En dehors des interventions opérationnelles, les deux détachements américains participent également à de nombreux exercices d’entraînement avec les forces armées européennes, africaines et du Moyen-Orient. Une section de Marines de Morón et des MV-22B Osprey étaient notamment présents sur le camp de Carpiagne début décembre pour participer à un entraînement avec le 1er régiment étranger de cavalerie (1er REC).

Assurer la mobilité des troupes

Afin de rallier l’ambassade des États-Unis à Bagdad, au moins trois ou quatre Osprey assignés à la SPMAGTF-CR-CC ont été mobilisés pour cette opération. Ces MV-22B étaient tous rattachés à la VMM-161. Cette unité assure actuellement le soutien opérationnel de la force de réaction rapide du CENTCOM.

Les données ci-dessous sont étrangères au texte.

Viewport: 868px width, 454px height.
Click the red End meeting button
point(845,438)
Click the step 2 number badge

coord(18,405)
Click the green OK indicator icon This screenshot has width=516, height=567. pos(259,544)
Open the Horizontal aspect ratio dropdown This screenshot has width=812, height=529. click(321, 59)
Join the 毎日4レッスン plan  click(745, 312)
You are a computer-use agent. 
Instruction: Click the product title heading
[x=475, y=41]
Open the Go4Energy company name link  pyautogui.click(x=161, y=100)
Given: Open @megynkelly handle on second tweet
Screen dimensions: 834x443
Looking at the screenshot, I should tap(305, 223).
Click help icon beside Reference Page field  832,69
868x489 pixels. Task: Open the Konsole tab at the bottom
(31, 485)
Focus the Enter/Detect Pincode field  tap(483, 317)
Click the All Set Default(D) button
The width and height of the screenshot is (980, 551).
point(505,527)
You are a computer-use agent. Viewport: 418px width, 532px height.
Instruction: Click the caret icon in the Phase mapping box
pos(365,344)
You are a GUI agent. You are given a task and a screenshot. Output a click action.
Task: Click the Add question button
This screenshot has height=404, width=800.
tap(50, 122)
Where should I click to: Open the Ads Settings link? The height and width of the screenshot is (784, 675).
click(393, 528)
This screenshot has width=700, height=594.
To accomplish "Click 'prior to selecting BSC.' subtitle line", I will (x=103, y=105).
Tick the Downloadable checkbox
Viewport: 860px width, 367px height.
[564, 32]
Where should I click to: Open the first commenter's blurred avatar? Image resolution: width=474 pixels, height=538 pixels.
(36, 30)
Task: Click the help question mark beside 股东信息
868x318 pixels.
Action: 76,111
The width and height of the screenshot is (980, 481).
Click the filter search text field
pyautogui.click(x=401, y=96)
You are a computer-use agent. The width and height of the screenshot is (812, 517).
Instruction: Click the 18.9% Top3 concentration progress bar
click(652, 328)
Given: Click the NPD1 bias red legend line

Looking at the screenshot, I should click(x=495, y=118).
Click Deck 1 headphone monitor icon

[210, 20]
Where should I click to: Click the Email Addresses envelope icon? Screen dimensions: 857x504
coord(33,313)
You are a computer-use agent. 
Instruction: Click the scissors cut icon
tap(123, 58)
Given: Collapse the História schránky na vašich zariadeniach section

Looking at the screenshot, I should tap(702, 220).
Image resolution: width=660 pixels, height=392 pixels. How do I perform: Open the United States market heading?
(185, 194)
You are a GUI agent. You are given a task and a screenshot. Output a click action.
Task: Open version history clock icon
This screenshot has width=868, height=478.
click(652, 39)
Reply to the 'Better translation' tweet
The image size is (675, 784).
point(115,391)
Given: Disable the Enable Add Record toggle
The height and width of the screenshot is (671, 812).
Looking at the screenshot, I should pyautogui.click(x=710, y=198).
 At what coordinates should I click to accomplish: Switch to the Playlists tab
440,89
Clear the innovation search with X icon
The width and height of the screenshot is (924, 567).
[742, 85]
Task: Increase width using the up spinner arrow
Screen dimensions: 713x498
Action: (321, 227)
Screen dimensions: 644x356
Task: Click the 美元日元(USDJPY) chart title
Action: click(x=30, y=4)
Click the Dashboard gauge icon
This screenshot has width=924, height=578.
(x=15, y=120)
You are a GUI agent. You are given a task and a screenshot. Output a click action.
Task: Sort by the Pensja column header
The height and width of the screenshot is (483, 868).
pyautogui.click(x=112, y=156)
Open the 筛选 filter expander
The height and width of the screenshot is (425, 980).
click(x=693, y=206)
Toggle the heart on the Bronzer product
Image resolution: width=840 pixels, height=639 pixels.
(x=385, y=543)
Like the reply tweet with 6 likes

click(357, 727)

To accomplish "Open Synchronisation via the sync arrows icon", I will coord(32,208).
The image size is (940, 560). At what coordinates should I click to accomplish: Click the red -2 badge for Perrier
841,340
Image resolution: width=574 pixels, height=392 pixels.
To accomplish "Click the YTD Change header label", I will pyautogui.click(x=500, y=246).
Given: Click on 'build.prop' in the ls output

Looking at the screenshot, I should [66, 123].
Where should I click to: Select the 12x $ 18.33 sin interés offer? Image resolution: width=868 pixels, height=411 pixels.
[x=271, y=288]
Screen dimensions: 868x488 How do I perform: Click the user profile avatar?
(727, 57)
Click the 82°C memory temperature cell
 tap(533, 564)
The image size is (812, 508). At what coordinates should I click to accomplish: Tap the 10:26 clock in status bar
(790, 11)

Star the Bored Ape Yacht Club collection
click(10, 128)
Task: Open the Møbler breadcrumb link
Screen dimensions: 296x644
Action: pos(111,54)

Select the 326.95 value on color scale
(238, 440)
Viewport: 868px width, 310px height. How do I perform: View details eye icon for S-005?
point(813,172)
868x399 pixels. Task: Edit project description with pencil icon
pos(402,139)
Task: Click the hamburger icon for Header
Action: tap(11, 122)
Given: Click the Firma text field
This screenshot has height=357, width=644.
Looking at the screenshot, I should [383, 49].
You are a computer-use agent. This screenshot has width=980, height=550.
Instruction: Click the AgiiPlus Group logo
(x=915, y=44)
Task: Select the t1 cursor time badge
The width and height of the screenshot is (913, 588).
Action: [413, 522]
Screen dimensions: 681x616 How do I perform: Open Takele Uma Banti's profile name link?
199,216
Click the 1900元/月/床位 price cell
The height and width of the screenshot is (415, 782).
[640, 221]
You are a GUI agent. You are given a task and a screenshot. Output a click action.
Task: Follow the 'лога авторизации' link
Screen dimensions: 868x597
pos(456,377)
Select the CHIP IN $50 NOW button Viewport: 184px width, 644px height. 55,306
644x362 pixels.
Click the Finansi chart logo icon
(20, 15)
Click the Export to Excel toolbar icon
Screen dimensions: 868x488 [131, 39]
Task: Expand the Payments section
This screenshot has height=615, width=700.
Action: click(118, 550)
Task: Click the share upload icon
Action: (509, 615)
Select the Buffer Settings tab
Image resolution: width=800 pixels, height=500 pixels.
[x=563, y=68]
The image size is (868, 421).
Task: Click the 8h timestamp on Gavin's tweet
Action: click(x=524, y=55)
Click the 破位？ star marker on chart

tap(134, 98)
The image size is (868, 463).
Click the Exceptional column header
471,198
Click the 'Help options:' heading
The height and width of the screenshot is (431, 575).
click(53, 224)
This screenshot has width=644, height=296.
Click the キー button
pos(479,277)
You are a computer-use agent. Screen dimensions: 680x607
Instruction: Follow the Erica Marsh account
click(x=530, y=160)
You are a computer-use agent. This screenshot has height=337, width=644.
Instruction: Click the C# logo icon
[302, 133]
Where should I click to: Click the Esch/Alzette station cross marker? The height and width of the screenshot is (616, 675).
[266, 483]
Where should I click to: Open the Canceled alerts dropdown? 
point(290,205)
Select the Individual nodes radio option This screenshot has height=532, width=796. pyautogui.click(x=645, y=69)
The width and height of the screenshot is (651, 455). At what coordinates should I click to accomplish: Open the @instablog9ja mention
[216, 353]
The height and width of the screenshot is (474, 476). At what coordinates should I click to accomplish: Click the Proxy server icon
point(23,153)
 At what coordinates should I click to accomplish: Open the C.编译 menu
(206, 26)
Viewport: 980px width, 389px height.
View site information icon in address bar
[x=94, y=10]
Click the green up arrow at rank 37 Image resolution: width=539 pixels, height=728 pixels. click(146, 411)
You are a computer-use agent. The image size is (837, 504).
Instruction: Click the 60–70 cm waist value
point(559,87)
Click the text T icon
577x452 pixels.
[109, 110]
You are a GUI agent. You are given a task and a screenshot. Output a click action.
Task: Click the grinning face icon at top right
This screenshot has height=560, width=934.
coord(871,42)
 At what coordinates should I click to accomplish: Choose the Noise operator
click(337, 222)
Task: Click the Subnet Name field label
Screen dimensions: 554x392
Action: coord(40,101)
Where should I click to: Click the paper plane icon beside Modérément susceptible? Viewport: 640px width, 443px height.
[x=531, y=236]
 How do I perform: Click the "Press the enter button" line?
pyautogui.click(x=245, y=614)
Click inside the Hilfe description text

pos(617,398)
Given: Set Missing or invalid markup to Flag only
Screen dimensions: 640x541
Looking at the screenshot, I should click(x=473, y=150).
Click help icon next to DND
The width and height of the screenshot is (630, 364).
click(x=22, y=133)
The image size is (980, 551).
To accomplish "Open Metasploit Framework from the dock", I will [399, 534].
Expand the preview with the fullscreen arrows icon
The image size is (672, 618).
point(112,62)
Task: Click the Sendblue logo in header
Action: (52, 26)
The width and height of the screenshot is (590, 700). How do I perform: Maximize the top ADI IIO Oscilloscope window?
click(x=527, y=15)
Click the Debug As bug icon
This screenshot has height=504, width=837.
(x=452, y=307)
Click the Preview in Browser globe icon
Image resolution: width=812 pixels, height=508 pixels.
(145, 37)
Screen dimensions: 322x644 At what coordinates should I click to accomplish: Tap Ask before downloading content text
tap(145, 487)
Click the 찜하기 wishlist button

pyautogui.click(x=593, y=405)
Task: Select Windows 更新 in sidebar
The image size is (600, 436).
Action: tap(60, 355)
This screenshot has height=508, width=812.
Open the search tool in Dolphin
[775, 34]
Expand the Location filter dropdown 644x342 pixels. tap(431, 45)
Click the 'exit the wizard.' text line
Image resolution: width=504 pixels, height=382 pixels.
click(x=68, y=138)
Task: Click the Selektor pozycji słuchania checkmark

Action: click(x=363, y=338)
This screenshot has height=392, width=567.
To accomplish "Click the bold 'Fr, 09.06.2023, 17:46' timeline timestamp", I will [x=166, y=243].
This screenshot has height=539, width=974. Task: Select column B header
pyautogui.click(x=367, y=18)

Trois versions de « convertibles » ont été développées par le consortium Bell-Boeing : une version destinée au Corps des Marines (MV-22B), une version dédiée aux forces spéciales de l’US Air Force (CV-22B) et une version développée spécifiquement pour l’US Navy (CMV-22). Les trois modèles sont semblables, seuls l’avionique et les systèmes d’alerte diffèrent entre ces machines.
Les MV-22B destinés aux Marines et à la SPMAGTF-CR-CC ont notamment été étudiés pour embarquer à bord des navires amphibies de la marine américaine. Ils affichent une masse à vide de 15 tonnes et peuvent embarquer 5,7 tonnes sous crochet ou 9 tonnes de charge utile en cabine (32 personnes, 14 civières en configuration Casevac ou du fret). 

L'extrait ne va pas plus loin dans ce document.